### Document text
┌──
It's amazing just how courageous people can be in posting their blogs. I have had the opportunity to get to know a friend-in-passing much better through reading her site. It is such an intimate window into her inner world and relationships that I can't even identify it, or provide a link. And there are many blogs just like this- accessible only if you can discover the url. A glimpse of voyuerism into the most personal perspective, with only a few keystrokes. The person you stare at on the street... or the person you never notice... the blog you discover could be written by anyone around you.

Fortunately for the curious, there are many worthwhile blogs open to public consumption. Please check out one of my current favorites- studio-twenty-three. And while you are there, read her companion site- My letter of the Day. Both of these sites are funny and enlightening.

It's remarkable that the blogosphere has grown to its current scope so quickly. I have a feeling that we have only seen the very beginning of a mass movement. Blogs may actually play a great role in democratizing our society. It is no longer necessary to have an advertising budget or corporate sponsorship to potentially reach a large audience. If you have a public library near you, blogging doesn't even require your own personal computer. A chain of interconnection can lead you to places unforeseen, both in the virtual and dimensional spaces within which we exist.

In addition, I believe that there is a very real possibility that blogging can help reverse a decades-long slide in literacy rates in our society. This medium competes for its audience against non-interactive forms of media that have long held a lock on the attentions of our citizenry. It's true that I am not among the earliest pioneers of the blogging movement, but I feel grateful for being a relatively early-riser on the "day of the blog".
└──
### Exercises
A. In the passage on blogging, what does blogging not even require if you have a public library near you?
B. Continue the passage on blogging from where it ends.

### Extracted data
┌──
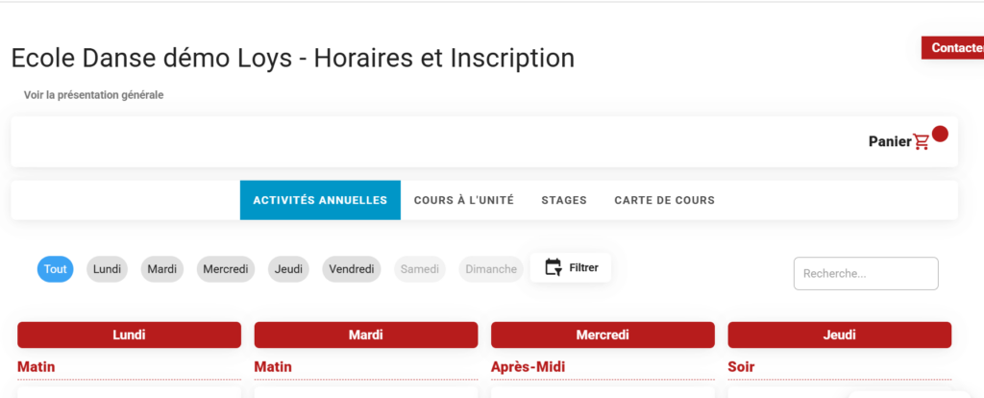
Task: Open Voir la présentation générale link
Action: pyautogui.click(x=93, y=95)
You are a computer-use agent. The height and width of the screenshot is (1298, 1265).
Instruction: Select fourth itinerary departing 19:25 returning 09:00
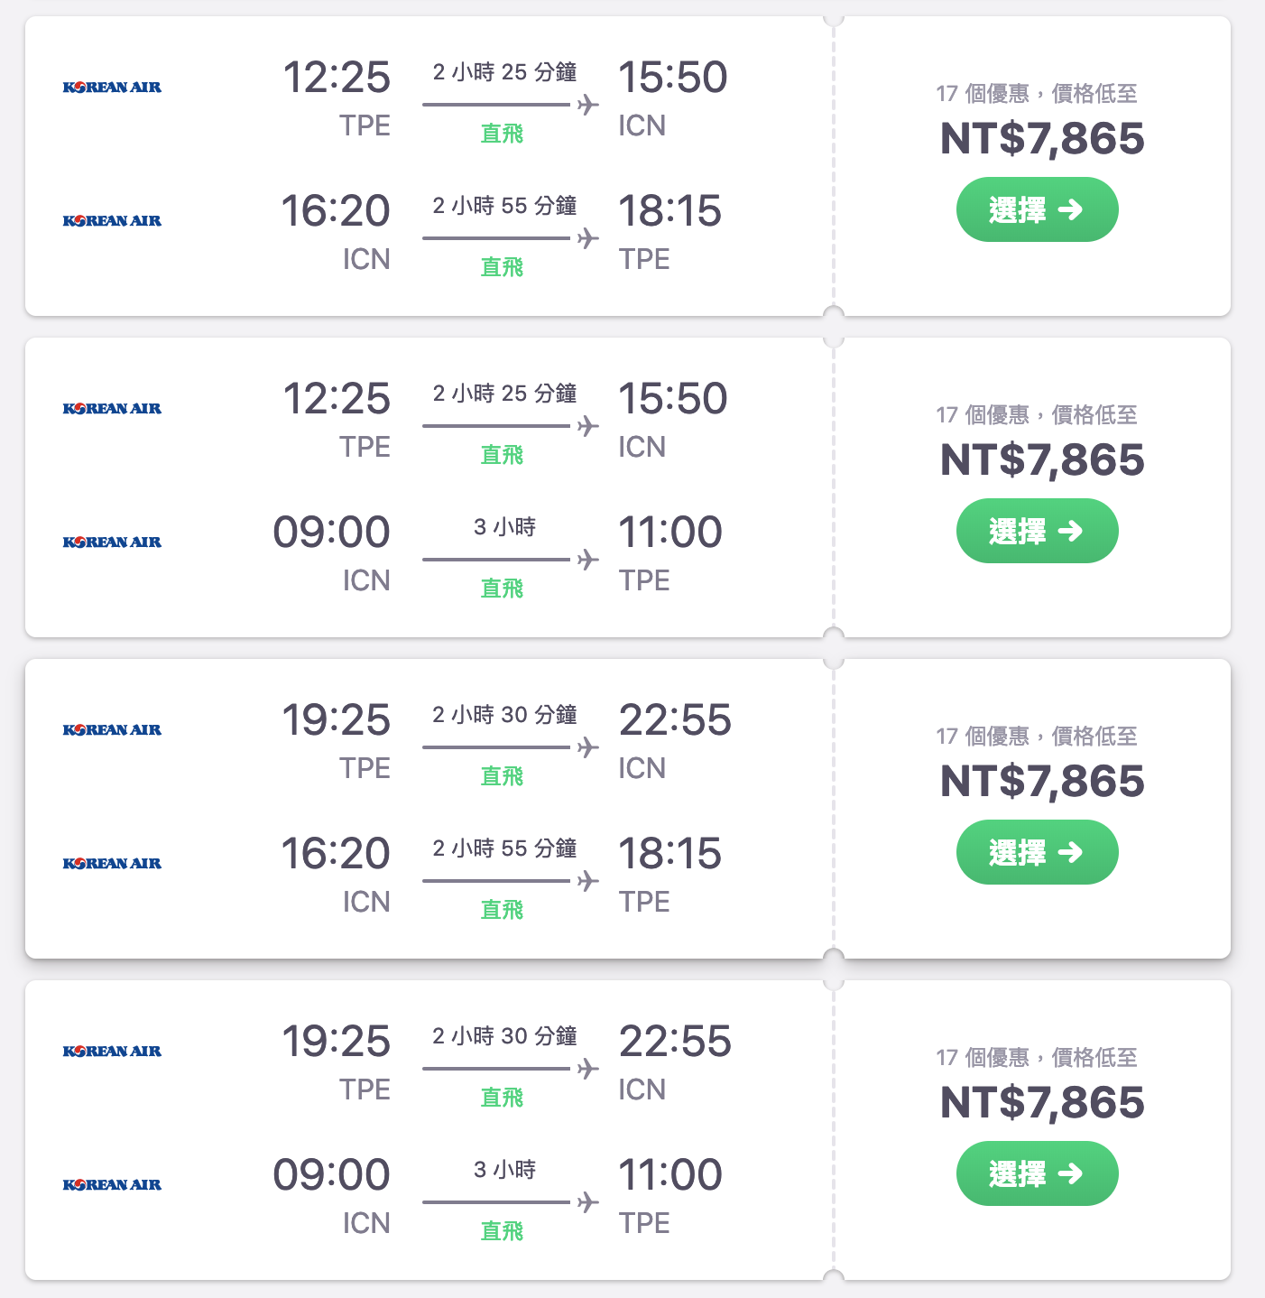[1038, 1173]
└──
### Answers given
A. Your own personal computer.

B.
Tuesday, August 15, 2006


It's odd to think about just how jarring changes to your routine can be. Today I received my schedule for the upcoming school year. My lunch period has been moved up an hour. My prep period is now first period instead of seventh... and I have lunch duty. I suppose I should feel fortunate that I had five years in which I managed to avoid such an onerous activity. The idea of watching a cafeteria full of 13 to 16 year-olds wolf down their food is enough to churn my stomach, without actually having to experience it 187 days in a year. Oh, how I appreciated being the study hall monitor, in the comfort of my own classroom.

Routine is a strange thing. I have no way to express exactly how deep my love is for the summer, when I decide what to do and when to do it. Yet there are pitfalls implicit in all that opportunity. It's easy to resent the everyday tasks that need to be completed. There's a danger that nothing at all will be accomplished, and that I will simply lose myself in the languor of the day.

Somehow I can find some merit in having my time allotted specifically and inextricably throughout the day. I guess that is a daily condition that few of us can ever avoid. So it makes sense to accept it and find ways to make our routine as efficient and beneficial as possible. However, this strategy makes arbitrary changes in routine all-the-more frustrating. Life is constant and gradual flux, and no matter what we do, we are going to be compelled to adapt to change. This fact makes the task of building routine seem futile.

Perhaps my love-hate relationship with routine is made more acute by the value I place on arts and culture. The word "routine" is commonly used in a derogatory manner when applied in the art world. One might as well accept the label "mundane". The common, time-worn efficiencies of routine are the death knell for the artist. Perhaps that is why someone involved in such pursuits experiences such resentment at the prospect of following an unyielding routine. Surely art necesitates changes in perspective that thwart the ordinary and the common. That may be why we see so many aspiring artists with substance abuse problems, or other variants of escapist pursuit.

Thus arises the question, how will lunch duty affect my work? And I'm not just talking about the work that earns my paycheck. How will it change my daily perspective, and why should the idea of it put me so ill at ease?

Monday, August 14, 2006

Grady Stiles, Jr.: "Lobster Boy"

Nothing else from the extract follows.